Each line from the opening of the records that follow to the line with "Task: Click the FileVault house icon" needs to be written out exactly. Add nothing.

Entries supplied START

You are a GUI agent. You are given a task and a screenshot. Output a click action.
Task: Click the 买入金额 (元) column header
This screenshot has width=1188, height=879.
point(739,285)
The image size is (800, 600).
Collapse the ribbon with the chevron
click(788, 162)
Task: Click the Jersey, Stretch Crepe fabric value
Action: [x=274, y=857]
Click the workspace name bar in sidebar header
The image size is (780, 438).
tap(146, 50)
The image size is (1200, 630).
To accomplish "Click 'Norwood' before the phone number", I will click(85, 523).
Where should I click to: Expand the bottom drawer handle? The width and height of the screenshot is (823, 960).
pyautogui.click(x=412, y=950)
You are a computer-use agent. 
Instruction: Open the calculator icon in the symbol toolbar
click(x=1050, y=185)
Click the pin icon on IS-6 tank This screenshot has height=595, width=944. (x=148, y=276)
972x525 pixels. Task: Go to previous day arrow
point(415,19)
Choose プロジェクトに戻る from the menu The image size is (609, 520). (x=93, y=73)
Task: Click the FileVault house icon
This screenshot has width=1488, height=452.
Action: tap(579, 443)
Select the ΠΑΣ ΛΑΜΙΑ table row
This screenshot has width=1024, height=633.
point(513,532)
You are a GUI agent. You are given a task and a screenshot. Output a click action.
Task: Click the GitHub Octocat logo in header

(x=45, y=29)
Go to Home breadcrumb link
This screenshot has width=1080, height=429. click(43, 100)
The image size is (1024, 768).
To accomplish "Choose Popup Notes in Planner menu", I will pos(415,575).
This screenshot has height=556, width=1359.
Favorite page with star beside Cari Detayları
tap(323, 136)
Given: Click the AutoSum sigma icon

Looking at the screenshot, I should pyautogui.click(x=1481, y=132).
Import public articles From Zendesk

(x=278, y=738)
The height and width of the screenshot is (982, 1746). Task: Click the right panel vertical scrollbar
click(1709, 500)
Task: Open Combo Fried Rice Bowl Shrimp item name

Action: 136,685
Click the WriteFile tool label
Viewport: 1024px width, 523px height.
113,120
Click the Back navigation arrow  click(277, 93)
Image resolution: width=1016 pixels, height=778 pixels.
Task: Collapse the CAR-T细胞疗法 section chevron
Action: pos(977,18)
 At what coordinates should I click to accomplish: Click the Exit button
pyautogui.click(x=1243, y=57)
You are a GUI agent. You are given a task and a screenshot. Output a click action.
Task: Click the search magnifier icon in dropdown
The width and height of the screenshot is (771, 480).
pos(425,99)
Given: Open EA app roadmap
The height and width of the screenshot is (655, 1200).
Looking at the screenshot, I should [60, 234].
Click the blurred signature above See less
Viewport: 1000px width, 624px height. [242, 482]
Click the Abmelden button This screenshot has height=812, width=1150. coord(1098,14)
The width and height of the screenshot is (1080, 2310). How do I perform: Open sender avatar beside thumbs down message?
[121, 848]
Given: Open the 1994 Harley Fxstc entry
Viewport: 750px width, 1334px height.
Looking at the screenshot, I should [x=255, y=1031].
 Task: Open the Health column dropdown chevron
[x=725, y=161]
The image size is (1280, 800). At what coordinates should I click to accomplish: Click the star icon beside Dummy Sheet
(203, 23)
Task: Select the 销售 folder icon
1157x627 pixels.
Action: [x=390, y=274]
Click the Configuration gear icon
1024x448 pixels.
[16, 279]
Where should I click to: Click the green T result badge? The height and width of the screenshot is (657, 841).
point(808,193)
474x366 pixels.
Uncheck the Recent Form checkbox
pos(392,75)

Entries supplied END

* _Exercise result_:
You are a GUI agent. You are given a task and a screenshot. Output a click action.
Task: Click the 买入金额 (元) column header
This screenshot has width=1188, height=879.
point(739,285)
The image size is (800, 600).
Collapse the ribbon with the chevron
click(788, 162)
Task: Click the Jersey, Stretch Crepe fabric value
Action: [x=274, y=857]
Click the workspace name bar in sidebar header
The image size is (780, 438).
tap(146, 50)
The image size is (1200, 630).
To accomplish "Click 'Norwood' before the phone number", I will click(85, 523).
Where should I click to: Expand the bottom drawer handle? The width and height of the screenshot is (823, 960).
pyautogui.click(x=412, y=950)
You are a computer-use agent. 
Instruction: Open the calculator icon in the symbol toolbar
click(x=1050, y=185)
Click the pin icon on IS-6 tank This screenshot has height=595, width=944. (x=148, y=276)
972x525 pixels. Task: Go to previous day arrow
point(415,19)
Choose プロジェクトに戻る from the menu The image size is (609, 520). (x=93, y=73)
Task: Click the FileVault house icon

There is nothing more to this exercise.